I reached out to GoDaddy Aftermarket VP Paul Nicks about the auction, and he told me “this is the highest priced expired domain on our platform.” If the sale closes, it would rank as the 34th largest public domain name sale of the year in the DNJournal year to date sale report. On NameBio, you can see a list of the largest domain name sales via GoDaddy Auctions and GoDaddy’s domain buy service.
For many years, Gradient.com has been owned by a company called Gradient Resources. It is unclear why the company let the domain name expire. Because this name had significant bidding action for well over a week, I presume representatives from the company have been contacted by many domain investors who tried to privately acquire the domain name. These calls and emails will likely continue until the domain name is renewed or it changes hands. With all of the phone calls and emails, many registrants become alerted to the potential loss of a domain name and renew before the domain name is awarded to the highest bidder.
There are many companies that use Gradient in their branding, so I can see why the domain name would be desired. From my perspective, this seems like an end user price rather than an investor price. If the sale completes, we will know whether this was an investor acquisition or if an end user buyer saw that the domain name expired and made the purchase.
As mentioned at the outset, the domain registrant still has some time to renew the domain name before the auction winner can take possession of it. Unfortunately, GoDaddy does not report finalized domain auction results or sales, so people will need to monitor the Whois record of the domain name to see if the sale closes.
Hopefully GoDaddy will make an exception and provide a final update if / when the sale closes since this is the largest GoDaddy Auctions sale.
GoDaddy joke: “If the sale closes”
Yet, you still use them on a daily basis like Uniregistry.
Maybe if you put your words, and actions together then you might have more street cred, but don’t sound off, and then 30 seconds go place bids again.
Actions speak louder than words!
I actually talked to the person in charge of this name before I bid. They said that due to legal reasons they could not renew, buy or sell the name. Their hands were tied.
As Chris said, due to legal reasons they had to let the domain drop.
I can understand if 1 end user found this auction and wanted it 125K bad but who is the 2nd highest bidder…? That starts getting interesting. Reminds of the Halvarez days.

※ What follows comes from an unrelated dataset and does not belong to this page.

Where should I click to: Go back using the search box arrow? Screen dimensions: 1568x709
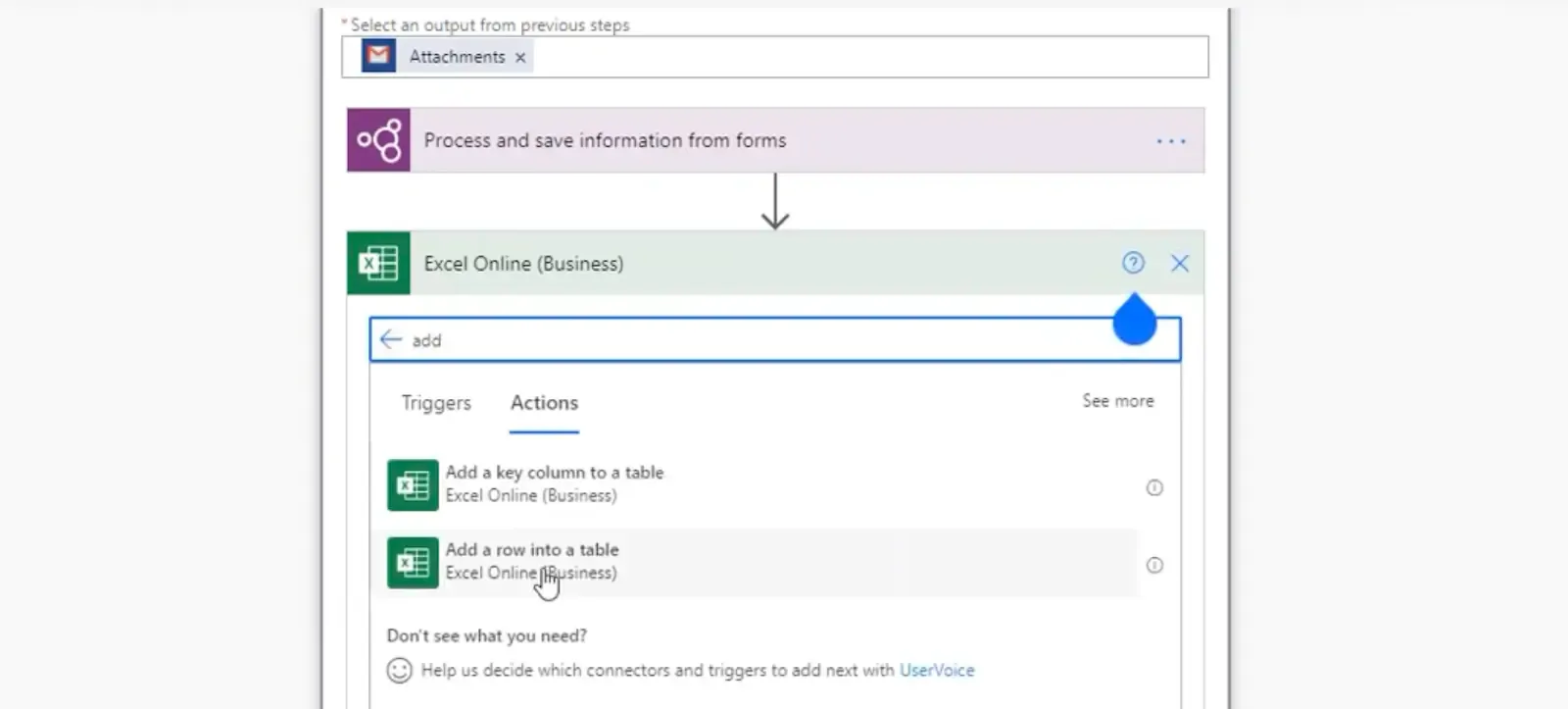(x=391, y=339)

Due to legal reasons you have to let the name drop? Can’t sell, renew or even just give the name away? How bizarre! I’d like to know what that legal reason is.

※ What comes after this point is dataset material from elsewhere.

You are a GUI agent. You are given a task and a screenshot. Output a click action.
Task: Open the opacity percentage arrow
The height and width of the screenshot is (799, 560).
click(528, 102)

I would think the age is what made the price go so high? Aside from that, gradient.com isn’t that great a name.
Gradient Resources was a geothermal outfit that couldn’t pay their bills to creditors for their construction of a geothermal site outside of Reno NV. The investment firm that owned Gradient sold off the geothermal site to another company to help pay its creditors, and it is likely that any proceeds from the sale of the Gradient.com domain name would have just gone to pay off those same creditors, so they just let it expire for legal/financial reasons.
Google runs an investment fund targeting machine intelligence startups. The fund is called Gradient Ventures and provide capital, resources and education to AI-focused startups.
https://gradient.google
Naji nailed it: https://domaininvesting.com/gradient-com-bought-by-googles-gradient-ventures
but i want to know how to transfer 7 day public to my offer price
but how the transaction happened? How is the flippa auction? Is it better than godaddy?